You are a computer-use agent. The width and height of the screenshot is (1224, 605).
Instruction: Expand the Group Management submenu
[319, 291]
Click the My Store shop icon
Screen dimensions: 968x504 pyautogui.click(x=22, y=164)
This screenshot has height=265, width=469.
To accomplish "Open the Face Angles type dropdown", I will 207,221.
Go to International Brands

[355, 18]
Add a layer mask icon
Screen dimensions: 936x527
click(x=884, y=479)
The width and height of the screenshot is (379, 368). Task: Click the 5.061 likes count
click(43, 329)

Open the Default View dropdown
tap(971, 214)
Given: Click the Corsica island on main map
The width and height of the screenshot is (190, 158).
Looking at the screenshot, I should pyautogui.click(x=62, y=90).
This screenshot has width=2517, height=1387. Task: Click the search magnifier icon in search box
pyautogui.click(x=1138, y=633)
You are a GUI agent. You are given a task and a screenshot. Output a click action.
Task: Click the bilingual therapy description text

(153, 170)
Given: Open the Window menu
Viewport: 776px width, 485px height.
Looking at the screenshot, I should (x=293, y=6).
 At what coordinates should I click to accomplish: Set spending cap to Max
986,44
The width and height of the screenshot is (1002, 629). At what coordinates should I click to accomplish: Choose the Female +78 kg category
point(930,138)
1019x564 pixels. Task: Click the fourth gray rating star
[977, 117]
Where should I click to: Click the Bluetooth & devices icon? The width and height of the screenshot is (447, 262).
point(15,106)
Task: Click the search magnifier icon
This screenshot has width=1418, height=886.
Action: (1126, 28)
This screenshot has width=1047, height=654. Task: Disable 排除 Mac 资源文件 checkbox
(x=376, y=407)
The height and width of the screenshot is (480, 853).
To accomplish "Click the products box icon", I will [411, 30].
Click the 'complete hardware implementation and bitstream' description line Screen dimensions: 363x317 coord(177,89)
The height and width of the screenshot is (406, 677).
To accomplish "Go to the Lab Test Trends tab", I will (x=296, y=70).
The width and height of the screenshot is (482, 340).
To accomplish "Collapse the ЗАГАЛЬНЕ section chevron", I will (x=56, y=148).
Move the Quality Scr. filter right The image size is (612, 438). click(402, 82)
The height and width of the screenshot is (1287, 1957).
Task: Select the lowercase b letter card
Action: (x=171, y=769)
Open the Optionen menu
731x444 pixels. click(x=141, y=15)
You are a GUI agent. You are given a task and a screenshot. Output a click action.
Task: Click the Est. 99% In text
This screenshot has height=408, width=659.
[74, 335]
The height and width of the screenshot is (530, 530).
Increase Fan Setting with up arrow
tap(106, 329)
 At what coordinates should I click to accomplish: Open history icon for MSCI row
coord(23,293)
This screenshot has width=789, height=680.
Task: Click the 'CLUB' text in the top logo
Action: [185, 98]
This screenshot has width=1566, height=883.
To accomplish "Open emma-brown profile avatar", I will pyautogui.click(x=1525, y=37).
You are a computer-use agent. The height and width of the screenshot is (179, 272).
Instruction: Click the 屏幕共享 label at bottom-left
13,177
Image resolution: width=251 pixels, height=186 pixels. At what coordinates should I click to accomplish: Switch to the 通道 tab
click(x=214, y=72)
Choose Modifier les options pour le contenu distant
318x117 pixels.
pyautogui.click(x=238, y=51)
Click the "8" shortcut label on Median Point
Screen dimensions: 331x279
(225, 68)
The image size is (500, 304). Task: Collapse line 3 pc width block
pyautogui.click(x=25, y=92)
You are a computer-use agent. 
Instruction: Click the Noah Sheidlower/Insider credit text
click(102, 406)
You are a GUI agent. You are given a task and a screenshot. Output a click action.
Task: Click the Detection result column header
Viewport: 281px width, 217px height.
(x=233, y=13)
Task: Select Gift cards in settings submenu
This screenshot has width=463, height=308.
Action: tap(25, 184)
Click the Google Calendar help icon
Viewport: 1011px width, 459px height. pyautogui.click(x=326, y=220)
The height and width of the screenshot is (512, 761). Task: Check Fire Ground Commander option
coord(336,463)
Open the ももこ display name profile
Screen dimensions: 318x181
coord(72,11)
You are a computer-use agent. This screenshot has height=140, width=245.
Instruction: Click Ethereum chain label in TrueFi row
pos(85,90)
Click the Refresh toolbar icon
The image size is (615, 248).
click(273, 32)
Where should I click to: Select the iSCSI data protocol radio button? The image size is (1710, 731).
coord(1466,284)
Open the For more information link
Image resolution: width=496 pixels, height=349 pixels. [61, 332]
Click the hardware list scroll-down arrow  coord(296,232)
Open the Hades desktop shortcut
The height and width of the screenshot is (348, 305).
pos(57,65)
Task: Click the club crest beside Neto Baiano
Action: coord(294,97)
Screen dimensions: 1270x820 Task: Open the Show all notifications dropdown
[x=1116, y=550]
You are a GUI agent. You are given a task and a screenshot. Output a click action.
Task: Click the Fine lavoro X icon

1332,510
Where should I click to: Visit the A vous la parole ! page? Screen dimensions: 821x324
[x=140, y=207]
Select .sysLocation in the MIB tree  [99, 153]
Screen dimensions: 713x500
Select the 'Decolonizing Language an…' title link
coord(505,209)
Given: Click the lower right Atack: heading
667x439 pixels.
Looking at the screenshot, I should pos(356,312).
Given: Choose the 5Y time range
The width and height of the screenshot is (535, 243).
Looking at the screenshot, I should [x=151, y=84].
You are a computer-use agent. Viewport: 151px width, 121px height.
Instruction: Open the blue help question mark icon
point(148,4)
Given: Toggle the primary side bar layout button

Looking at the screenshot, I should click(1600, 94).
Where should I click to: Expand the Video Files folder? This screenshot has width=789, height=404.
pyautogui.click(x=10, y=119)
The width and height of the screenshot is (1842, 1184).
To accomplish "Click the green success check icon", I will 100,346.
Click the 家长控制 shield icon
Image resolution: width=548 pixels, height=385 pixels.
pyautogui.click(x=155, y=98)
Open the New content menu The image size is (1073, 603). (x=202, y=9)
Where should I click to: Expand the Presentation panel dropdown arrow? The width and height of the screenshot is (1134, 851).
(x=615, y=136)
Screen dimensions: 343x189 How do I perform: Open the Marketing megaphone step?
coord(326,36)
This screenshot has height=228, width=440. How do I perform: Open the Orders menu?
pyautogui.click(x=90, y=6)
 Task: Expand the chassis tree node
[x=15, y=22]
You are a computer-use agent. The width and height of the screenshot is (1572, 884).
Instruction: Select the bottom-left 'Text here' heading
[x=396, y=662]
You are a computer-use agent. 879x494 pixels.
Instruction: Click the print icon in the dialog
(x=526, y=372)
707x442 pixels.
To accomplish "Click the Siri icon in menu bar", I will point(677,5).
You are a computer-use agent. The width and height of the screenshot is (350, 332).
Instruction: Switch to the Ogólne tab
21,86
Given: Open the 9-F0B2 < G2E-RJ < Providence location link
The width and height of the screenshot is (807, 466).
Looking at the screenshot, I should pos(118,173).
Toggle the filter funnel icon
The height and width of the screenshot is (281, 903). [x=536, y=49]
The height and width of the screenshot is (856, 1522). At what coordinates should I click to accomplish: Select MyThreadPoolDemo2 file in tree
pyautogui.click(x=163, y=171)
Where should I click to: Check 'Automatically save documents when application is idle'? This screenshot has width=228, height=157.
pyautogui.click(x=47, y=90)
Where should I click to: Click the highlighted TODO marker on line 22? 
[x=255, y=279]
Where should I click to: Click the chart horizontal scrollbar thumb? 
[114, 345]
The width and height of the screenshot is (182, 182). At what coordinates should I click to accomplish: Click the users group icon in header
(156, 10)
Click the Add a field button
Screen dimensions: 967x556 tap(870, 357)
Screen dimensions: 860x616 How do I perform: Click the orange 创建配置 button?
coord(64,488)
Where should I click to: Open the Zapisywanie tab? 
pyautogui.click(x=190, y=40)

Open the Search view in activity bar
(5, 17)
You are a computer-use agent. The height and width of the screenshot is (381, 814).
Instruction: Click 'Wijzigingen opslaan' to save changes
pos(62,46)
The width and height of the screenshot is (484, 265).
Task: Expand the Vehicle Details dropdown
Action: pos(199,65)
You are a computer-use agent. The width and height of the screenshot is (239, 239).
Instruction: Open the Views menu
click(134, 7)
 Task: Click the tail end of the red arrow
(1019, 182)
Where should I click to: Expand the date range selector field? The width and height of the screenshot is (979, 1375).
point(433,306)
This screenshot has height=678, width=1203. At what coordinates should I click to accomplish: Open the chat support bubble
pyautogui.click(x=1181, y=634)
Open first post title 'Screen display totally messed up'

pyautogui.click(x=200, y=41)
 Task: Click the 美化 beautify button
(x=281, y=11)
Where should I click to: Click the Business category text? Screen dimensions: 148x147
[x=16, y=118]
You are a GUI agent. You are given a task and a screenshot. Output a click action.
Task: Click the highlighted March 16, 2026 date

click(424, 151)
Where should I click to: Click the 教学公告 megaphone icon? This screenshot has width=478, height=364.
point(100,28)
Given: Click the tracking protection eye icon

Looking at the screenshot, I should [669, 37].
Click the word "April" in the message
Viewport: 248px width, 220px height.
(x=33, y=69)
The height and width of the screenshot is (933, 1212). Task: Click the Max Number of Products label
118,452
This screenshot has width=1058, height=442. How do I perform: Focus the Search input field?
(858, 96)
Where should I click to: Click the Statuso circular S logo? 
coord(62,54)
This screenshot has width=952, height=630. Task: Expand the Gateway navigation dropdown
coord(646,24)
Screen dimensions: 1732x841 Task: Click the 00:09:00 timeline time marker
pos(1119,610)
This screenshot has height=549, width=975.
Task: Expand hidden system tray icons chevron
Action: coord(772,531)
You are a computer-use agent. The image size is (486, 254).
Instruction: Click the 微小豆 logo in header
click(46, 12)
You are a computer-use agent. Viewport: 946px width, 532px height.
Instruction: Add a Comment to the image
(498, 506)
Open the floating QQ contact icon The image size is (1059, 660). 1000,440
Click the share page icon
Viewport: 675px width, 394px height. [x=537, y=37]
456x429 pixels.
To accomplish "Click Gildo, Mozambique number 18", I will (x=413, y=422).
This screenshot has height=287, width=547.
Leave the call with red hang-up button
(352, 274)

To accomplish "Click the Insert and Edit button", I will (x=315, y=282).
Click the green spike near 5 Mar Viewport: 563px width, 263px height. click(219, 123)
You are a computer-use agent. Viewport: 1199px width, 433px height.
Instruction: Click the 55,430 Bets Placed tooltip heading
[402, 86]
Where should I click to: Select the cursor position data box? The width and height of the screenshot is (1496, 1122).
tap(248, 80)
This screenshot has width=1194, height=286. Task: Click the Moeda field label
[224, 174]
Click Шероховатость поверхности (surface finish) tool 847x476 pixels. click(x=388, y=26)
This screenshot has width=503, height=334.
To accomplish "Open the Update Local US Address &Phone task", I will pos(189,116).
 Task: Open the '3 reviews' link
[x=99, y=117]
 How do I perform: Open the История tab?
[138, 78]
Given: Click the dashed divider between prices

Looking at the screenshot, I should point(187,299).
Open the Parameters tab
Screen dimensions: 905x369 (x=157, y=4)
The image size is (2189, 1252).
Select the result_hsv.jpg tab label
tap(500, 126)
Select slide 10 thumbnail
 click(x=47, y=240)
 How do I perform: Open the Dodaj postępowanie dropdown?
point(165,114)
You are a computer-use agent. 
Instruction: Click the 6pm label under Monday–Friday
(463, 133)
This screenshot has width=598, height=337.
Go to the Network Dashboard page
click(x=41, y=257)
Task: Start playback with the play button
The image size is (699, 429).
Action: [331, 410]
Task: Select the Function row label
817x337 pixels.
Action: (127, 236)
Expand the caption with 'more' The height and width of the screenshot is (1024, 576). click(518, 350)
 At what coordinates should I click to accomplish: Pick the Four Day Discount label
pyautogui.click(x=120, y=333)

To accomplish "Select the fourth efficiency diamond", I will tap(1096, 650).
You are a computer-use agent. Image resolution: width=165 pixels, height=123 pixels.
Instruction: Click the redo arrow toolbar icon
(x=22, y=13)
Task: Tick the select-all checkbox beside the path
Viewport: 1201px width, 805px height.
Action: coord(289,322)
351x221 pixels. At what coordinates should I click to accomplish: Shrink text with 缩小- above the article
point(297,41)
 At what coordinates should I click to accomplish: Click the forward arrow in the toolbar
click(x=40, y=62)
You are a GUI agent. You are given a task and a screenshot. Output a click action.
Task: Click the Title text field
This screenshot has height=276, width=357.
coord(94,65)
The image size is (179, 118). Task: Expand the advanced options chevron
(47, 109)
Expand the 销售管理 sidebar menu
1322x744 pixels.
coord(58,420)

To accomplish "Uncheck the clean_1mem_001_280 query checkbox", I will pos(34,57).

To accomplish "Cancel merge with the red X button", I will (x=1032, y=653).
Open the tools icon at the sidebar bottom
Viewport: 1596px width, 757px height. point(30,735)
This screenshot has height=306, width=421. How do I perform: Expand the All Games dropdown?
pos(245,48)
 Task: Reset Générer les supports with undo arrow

****************************************

__Work instructions__
Reproduce the material from the line containing "This screenshot has width=2517, height=1387." through the line containing "Action: (1126, 28)", both included, with "magnifier" swapped for "magnifying glass" and nothing else altered.

__Response to this exercise__
This screenshot has width=2517, height=1387. Task: Click the search magnifying glass icon in search box
pyautogui.click(x=1138, y=633)
You are a GUI agent. You are given a task and a screenshot. Output a click action.
Task: Click the bilingual therapy description text

(153, 170)
Given: Open the Window menu
Viewport: 776px width, 485px height.
Looking at the screenshot, I should (x=293, y=6).
 At what coordinates should I click to accomplish: Set spending cap to Max
986,44
The width and height of the screenshot is (1002, 629). At what coordinates should I click to accomplish: Choose the Female +78 kg category
point(930,138)
1019x564 pixels. Task: Click the fourth gray rating star
[977, 117]
Where should I click to: Click the Bluetooth & devices icon? The width and height of the screenshot is (447, 262).
point(15,106)
Task: Click the search magnifying glass icon
This screenshot has width=1418, height=886.
Action: (1126, 28)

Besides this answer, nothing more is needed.